WHAT THIS TASK INVOLVES:
Nothing past the line containing "Contact us (908, 1883)" belongs in the output. Copy exactly every line of the data below from the first up to and including it.

(Saved data entries)
= Beginning of Section =
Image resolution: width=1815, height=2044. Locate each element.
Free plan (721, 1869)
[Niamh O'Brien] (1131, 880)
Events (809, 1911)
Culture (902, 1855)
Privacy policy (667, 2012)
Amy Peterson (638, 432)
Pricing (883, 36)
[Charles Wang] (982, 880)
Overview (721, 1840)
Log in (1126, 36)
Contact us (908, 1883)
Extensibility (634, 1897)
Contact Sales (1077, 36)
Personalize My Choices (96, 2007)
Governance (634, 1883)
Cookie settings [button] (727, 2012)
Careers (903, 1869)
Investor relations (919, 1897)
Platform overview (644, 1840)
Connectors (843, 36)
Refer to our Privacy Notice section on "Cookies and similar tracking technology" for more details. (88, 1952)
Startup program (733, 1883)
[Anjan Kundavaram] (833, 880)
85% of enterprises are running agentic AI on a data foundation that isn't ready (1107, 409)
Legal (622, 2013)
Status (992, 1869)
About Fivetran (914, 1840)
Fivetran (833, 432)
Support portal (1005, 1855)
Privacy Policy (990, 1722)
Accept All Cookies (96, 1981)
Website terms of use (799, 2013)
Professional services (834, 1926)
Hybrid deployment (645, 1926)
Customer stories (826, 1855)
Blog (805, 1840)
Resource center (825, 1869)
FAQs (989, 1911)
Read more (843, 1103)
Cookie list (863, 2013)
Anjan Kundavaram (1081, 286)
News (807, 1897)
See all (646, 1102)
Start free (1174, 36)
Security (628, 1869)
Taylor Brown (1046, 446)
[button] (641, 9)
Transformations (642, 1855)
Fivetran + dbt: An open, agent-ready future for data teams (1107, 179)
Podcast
= End of Section =
TASK OUTPUT:
Image resolution: width=1815, height=2044. Locate each element.
Free plan (721, 1869)
[Niamh O'Brien] (1131, 880)
Events (809, 1911)
Culture (902, 1855)
Privacy policy (667, 2012)
Amy Peterson (638, 432)
Pricing (883, 36)
[Charles Wang] (982, 880)
Overview (721, 1840)
Log in (1126, 36)
Contact us (908, 1883)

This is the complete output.